Visualising Data with Grammar of Graphics

Nikhil Kaza

2024-08-18

Recap from yesterday

  • Installation R/Rstudio
  • Different data types in rectangular datasets
  • Used functions from tidyverse packages to explore AQI data
  • Good data analysis habits
  • Asking for help.
  • Joining, mutating, filtering datasets

Today’s plan

  • Visualisation principles
  • Grammar of graphics
  • Visualisation with ggplot
  • Advanced techniques

Visualisation Principles

Focus attention by highlighting

Focus attention by stripping

Source: Zan Armstrong (2021) @ Observable

Order matters

Source: Zan Armstrong (2021) @ Observable

Avoid legends

Legends rely on visual association, which is hard.

Source: https://headwaterseconomics.org/dataviz/west-wide-atlas/

Channels - Data

Source: Munzer (2014)

Gestalt Principles

Small multiples

Source: Wilke (2019)

Compound figures

Source: Onda et. al (2020)

Spatial is not special

This map shows approximately 3,000 locations of Walmart stores. The hexagon area represents the number of stores in the vicinity, while the color represents the median age of these stores. Older stores are red, and newer stores are blue
Source: Mike Bostock @ Observable https://observablehq.com/@d3/hexbin-map

Accuracy is overrated

Source: Deetz and Adams (1921)

Precision even more so!

Source: Few (2017) https://www.perceptualedge.com/blog/?p=2596

Resources

Resources

Resources

Grammar of Graphics

Grammar of Graphics

ggplot2

ggplot2

Source: Healey (2018)

Framework

Mapping data (Channels)

Encoding data into visual cues to highlight comparisons

A non-exhaustive list

  • length
  • position
  • size
  • shape
  • area
  • angle
  • colour

Visualisation with ggplot in R

Recall the dataset

Code
library(tidyverse)
library(here)
# Sys.setlocale("LC_TIME", "en_US.UTF-8") 
# Uncomment above line, if computer's locale is not in US.

AQI_tbl <- here("data", "raw", "AQI_March_Joint.csv") %>% 
    read_csv()

AQI_tbl <- AQI_tbl %>% 
  mutate(date_collected = ymd(date_collected)) %>%
  mutate(month_of_obs = month(date_collected, label =T)) %>% 
    mutate(AQI = as.numeric(AQI)) %>%
    mutate(airquality = case_when(
           AQI <= 50 ~ "Good",
           AQI > 50 & AQI <= 100 ~ "Moderate",
           AQI > 100 & AQI <=  150 ~ "Unhealthy for Sensitive Groups",
           AQI > 150 & AQI <=  200 ~ "Unhealthy",
           AQI > 200 & AQI <=  300 ~ "Very Unhealthy",
           AQI > 300  ~ "Hazardous",
           .default = "NA")
           ) %>%
    mutate(sensor_ID = as.character(sensor_ID),
           airquality = factor(airquality, levels = c("Good", "Moderate", "Unhealthy for Sensitive Groups", "Unhealthy", "Very Unhealthy", "Hazardous"))
           )

Build it by layer

Code
AQI_tbl %>%
    ggplot() 

Initialises a ggplot object.
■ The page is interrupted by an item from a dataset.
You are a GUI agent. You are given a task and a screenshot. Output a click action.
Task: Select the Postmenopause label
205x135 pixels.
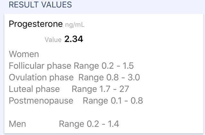(41, 101)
Prints nothing.

Build it by layer

Code
AQI_tbl %>%
    ggplot() +
    geom_point(aes(x=date_collected, y=AQI, color = airquality)) +
    xlab("Collection Date")

  • Map date_collected to x scale (position), AQI to y scale (position), airquality to colour scale (hue).
  • The default statistic is identity.
  • We use these statistics and scales to map on to point geometry
  • All other aspects of the visualisation have sensible defaults (such as Cartesian coordinates)

Build it by layer

Code
AQI_tbl %>%
    ggplot() +
    geom_point(aes(x=date_collected, y=AQI, color = airquality)) +
    scale_color_brewer(palette = "Set3") +
    scale_y_log10() +
    xlab('Collection Date')

  • Changes the default colour scale to a different palette (only shown for illustration)
  • Changes the y position scale to log10. (only shown for illustration)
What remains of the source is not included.